* What you need to do *
Output the material below as a JSON list of strings, one string per line and no blank lines, starting at the line containing "At what (x,y)" and ending at the line containing "THINGS TO DO is". Leave out the pictures.

[Material for finding text and items on a screen]
=====
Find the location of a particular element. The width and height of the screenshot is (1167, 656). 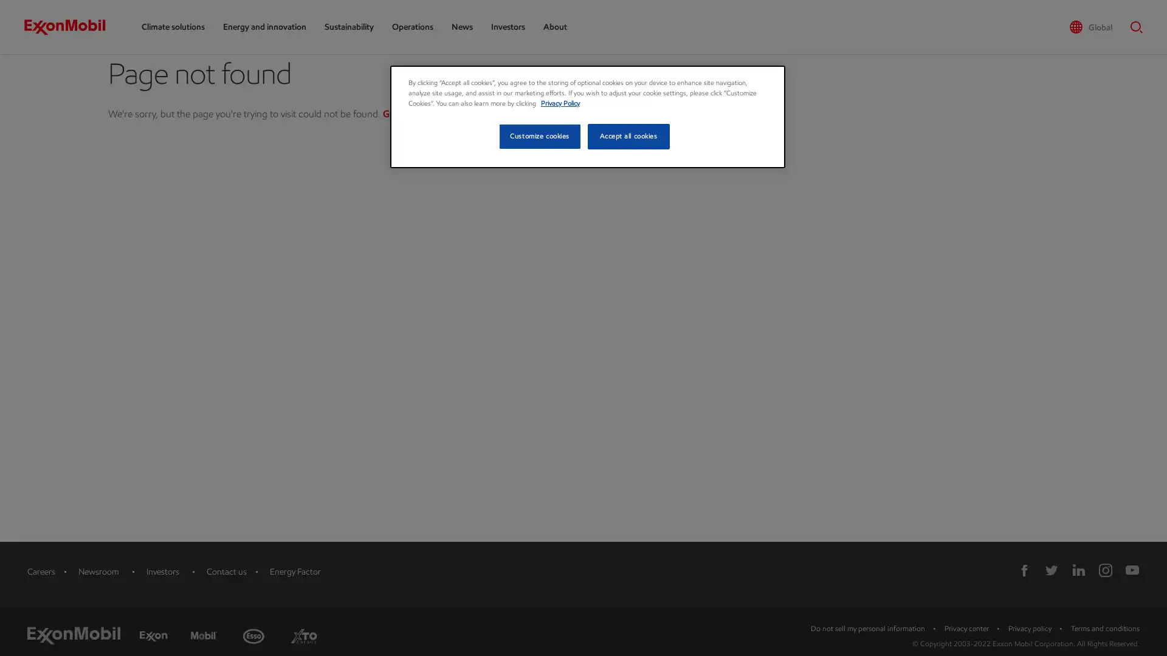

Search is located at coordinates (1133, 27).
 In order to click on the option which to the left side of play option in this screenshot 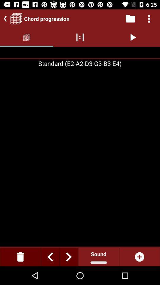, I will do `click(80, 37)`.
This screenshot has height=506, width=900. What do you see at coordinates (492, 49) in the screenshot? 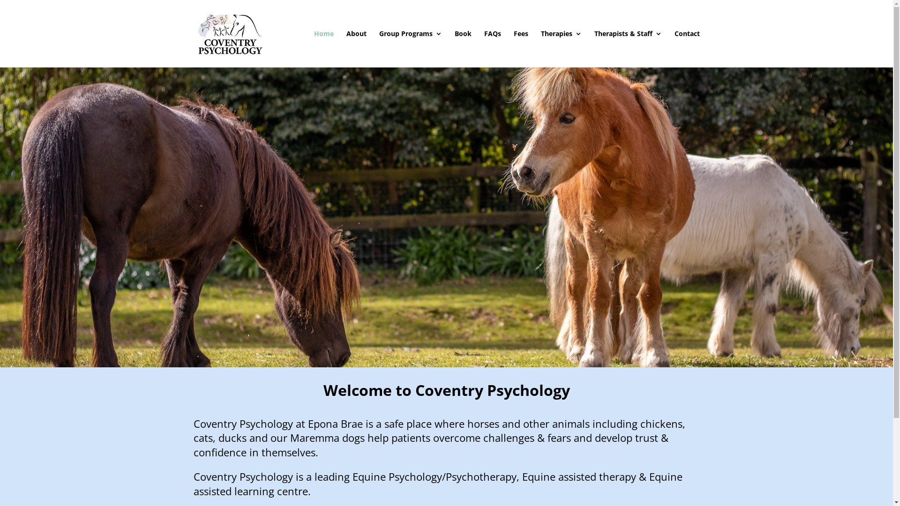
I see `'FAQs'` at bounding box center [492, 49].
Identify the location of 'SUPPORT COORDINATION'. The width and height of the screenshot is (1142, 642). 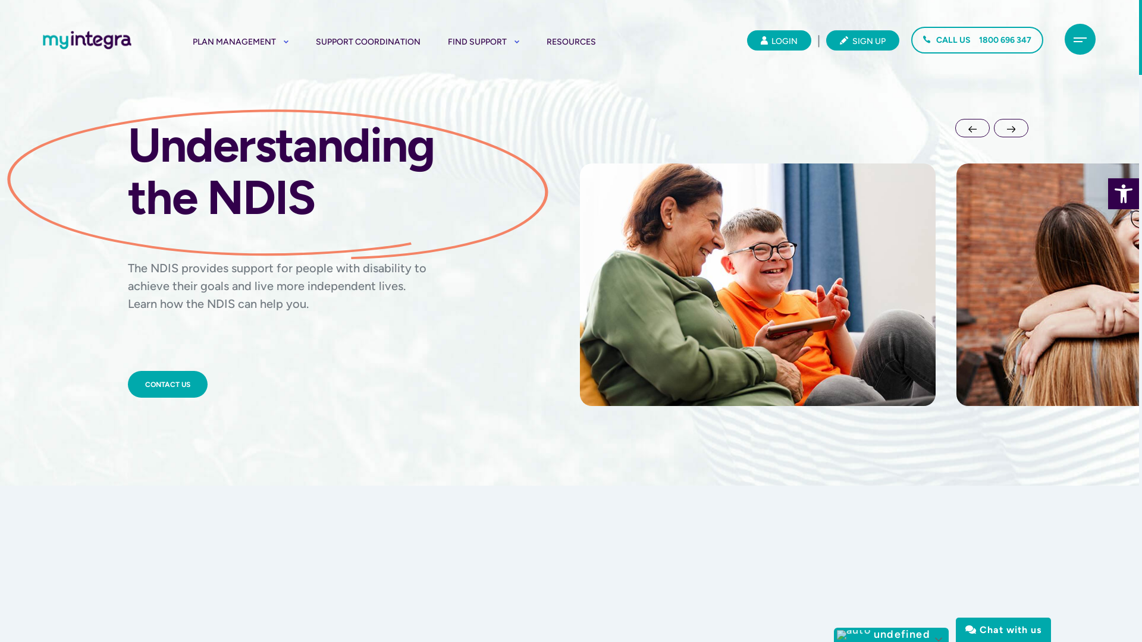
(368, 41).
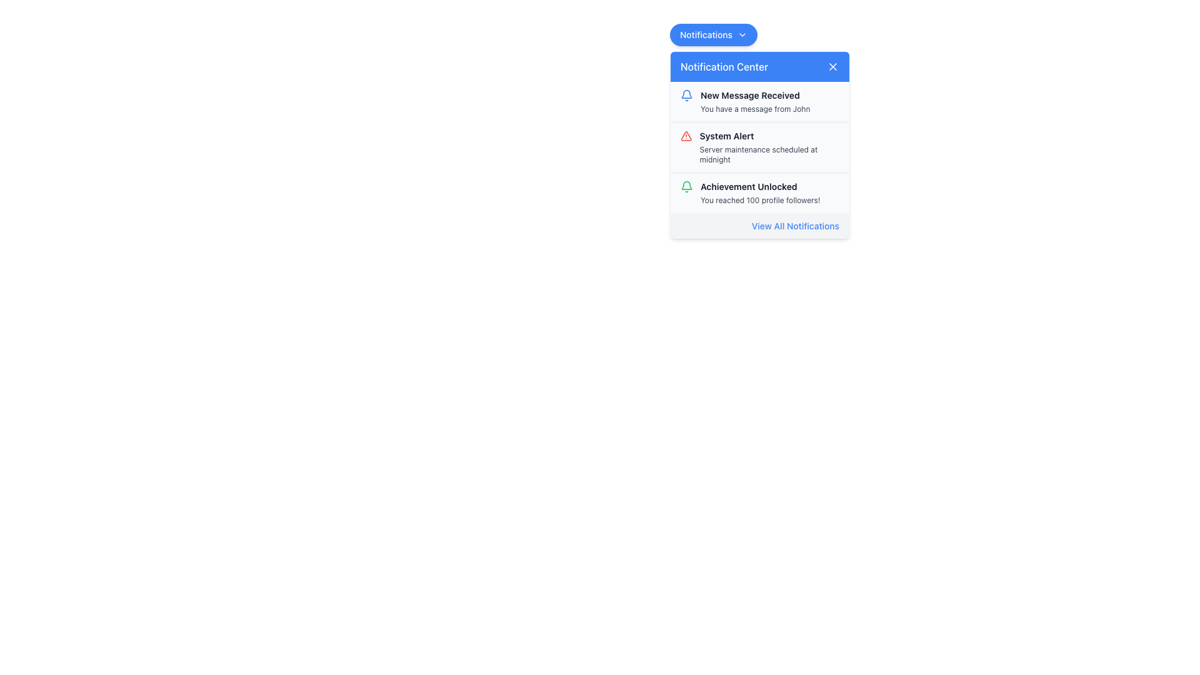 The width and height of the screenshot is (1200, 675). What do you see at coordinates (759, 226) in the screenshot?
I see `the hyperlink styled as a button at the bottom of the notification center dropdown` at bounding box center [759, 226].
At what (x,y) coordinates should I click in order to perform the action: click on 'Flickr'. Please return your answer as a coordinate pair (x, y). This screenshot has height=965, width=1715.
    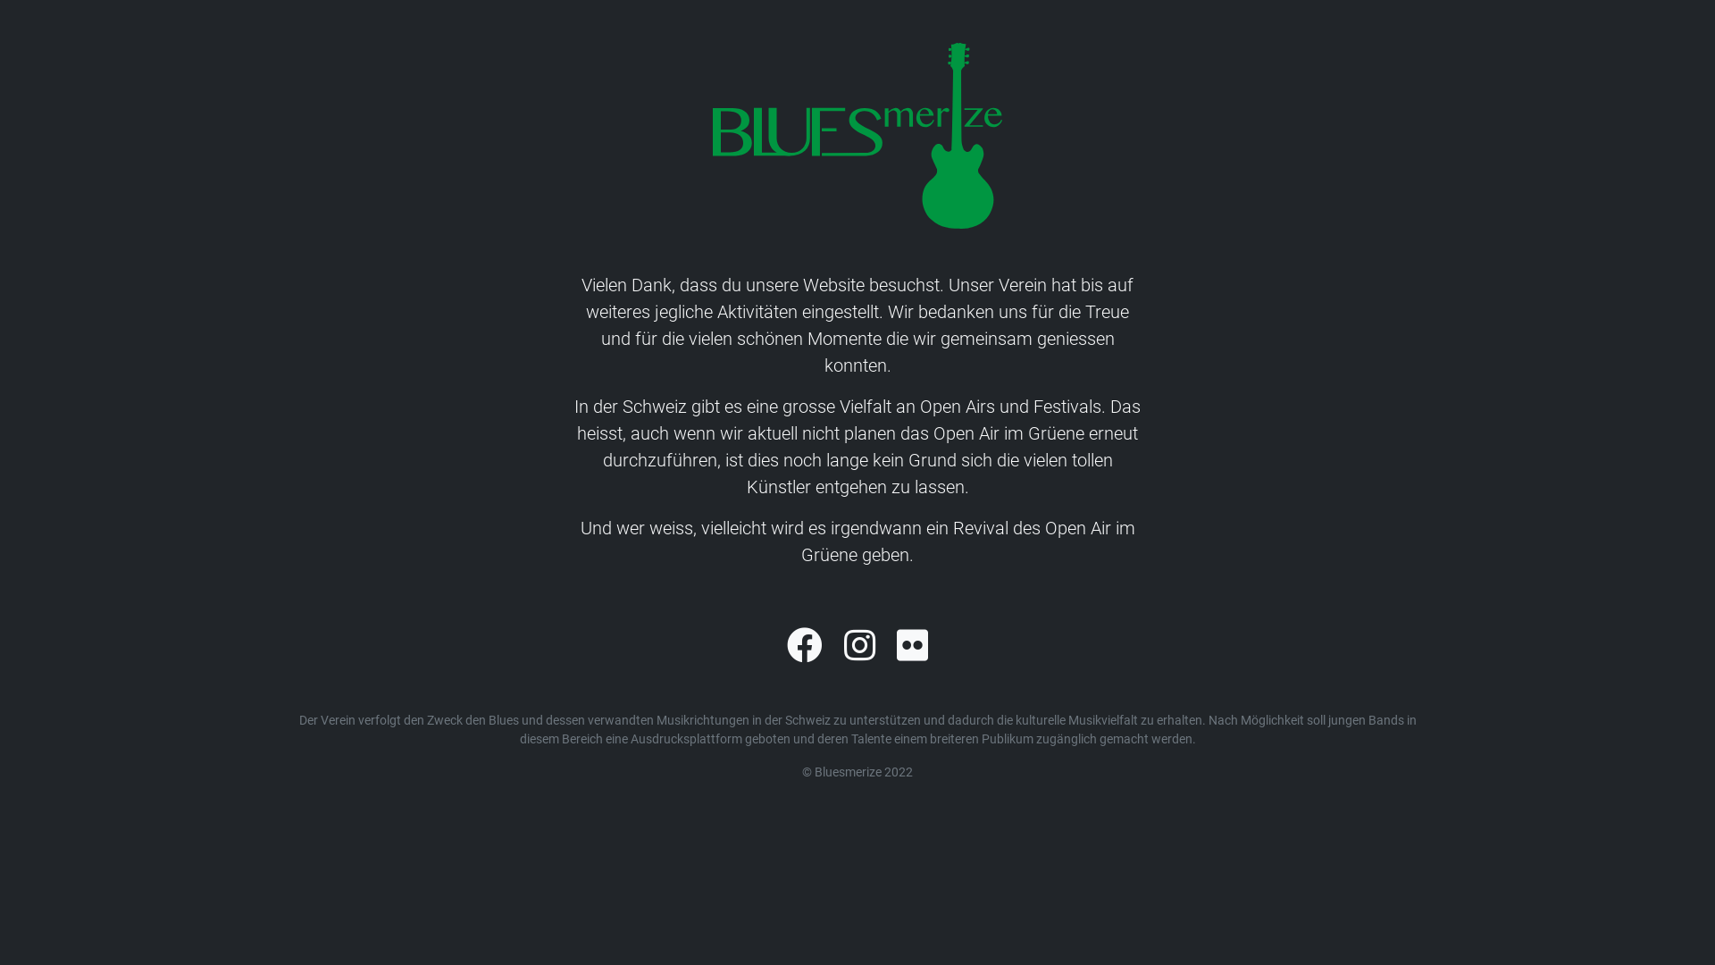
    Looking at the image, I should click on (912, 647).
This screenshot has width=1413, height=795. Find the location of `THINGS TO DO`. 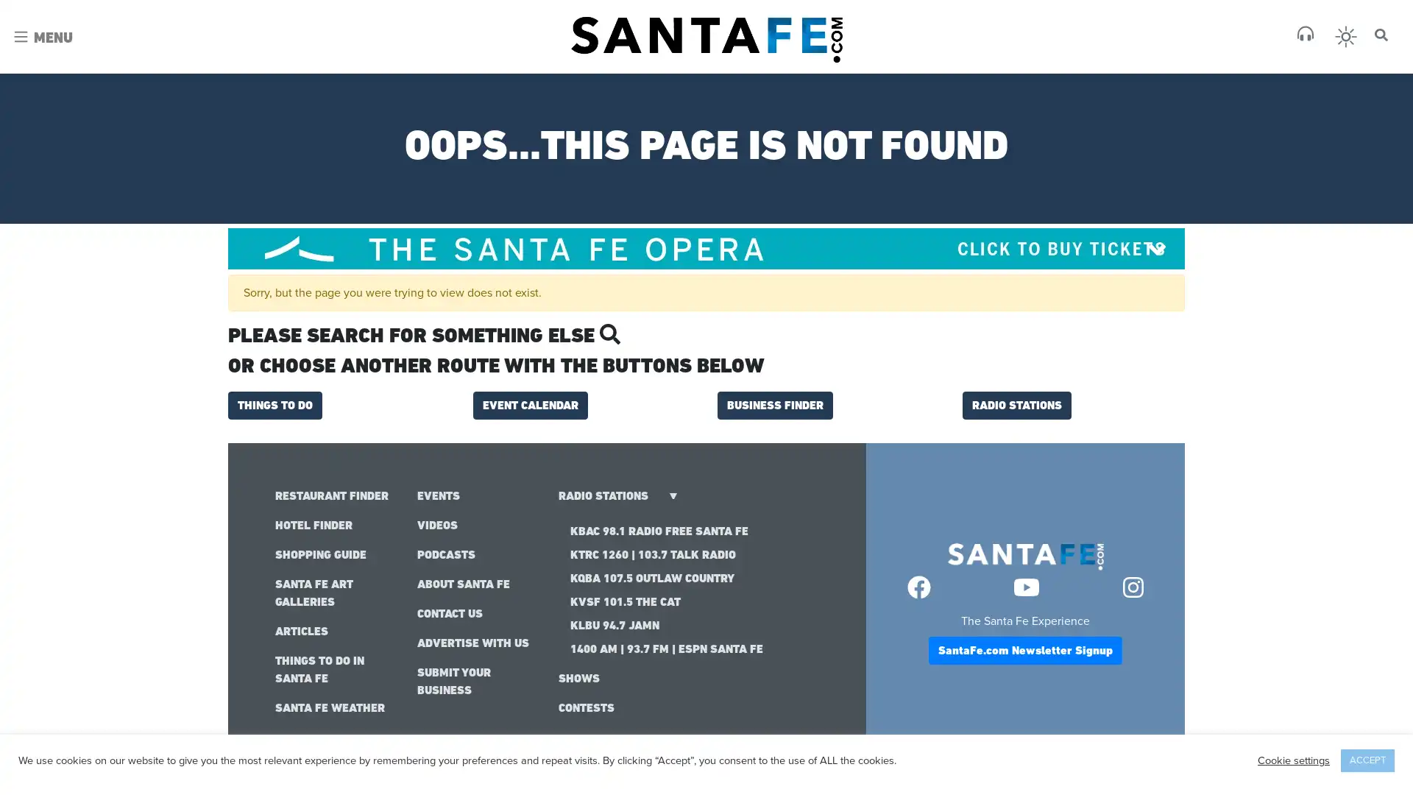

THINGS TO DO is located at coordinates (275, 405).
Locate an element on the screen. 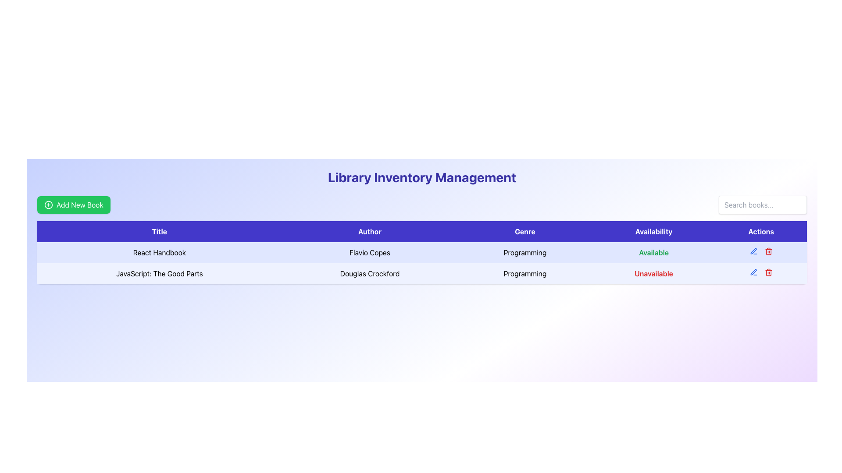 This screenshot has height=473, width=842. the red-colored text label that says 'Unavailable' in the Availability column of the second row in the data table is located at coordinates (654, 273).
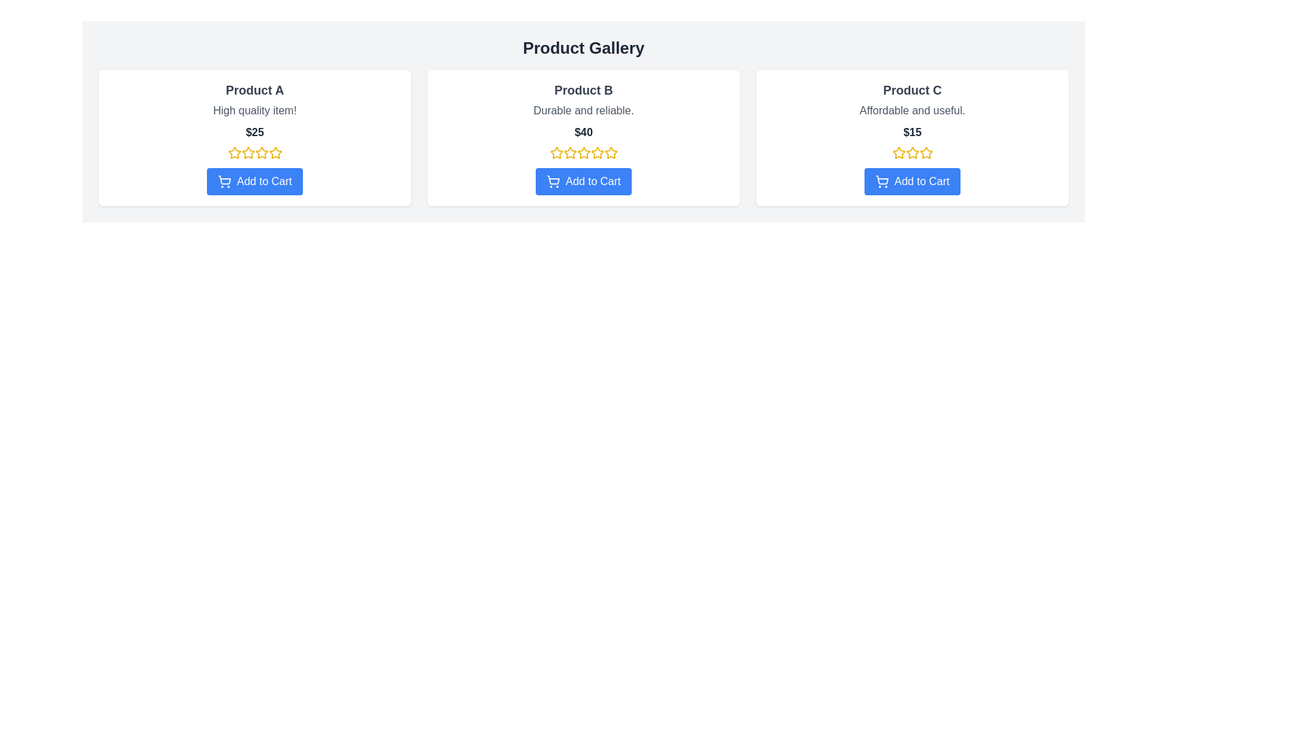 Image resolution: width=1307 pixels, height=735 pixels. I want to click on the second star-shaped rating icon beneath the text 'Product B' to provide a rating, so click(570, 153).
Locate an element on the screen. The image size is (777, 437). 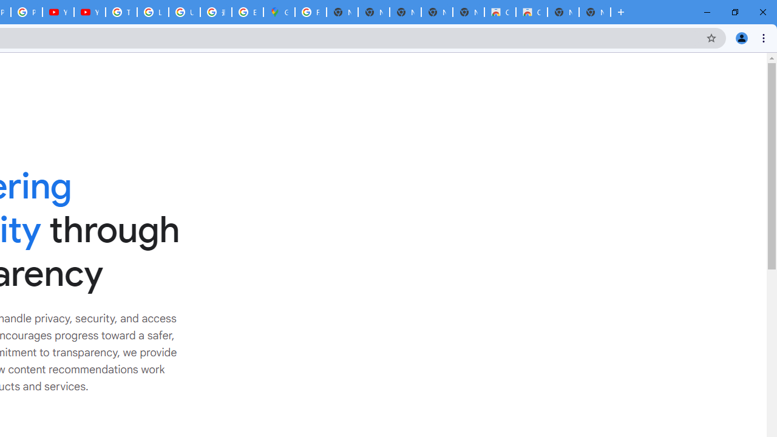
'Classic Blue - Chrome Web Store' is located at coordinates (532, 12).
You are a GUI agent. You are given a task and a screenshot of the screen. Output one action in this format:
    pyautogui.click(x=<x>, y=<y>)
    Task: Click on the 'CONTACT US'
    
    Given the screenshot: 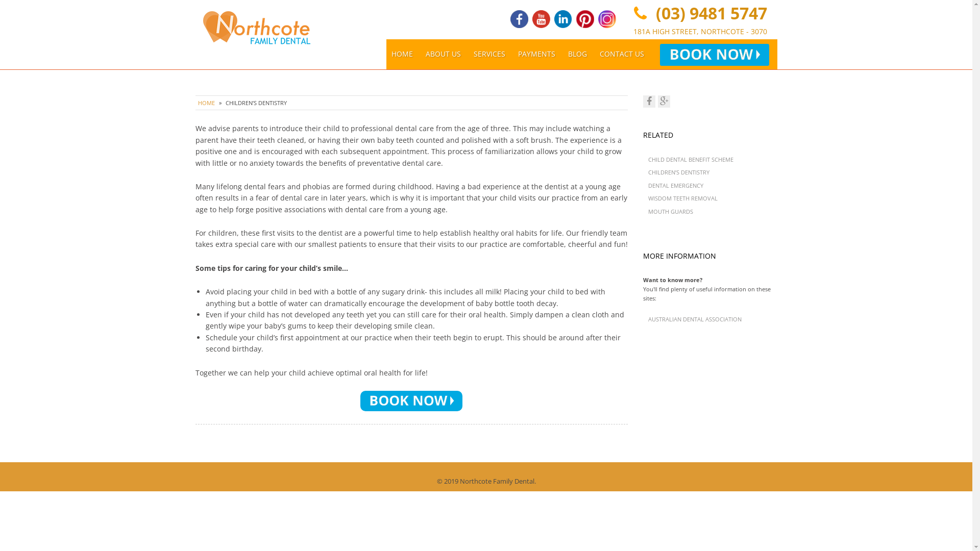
=====
* Solution below *
[
  "At what (x,y) coordinates should I click in order to perform the action: click on 'Flickr'. Please return your answer as a coordinate pair (x, y). This screenshot has height=965, width=1715.",
  "    Looking at the image, I should click on (912, 647).",
  "This screenshot has width=1413, height=795. Find the location of `THINGS TO DO`. ",
  "THINGS TO DO is located at coordinates (275, 405)."
]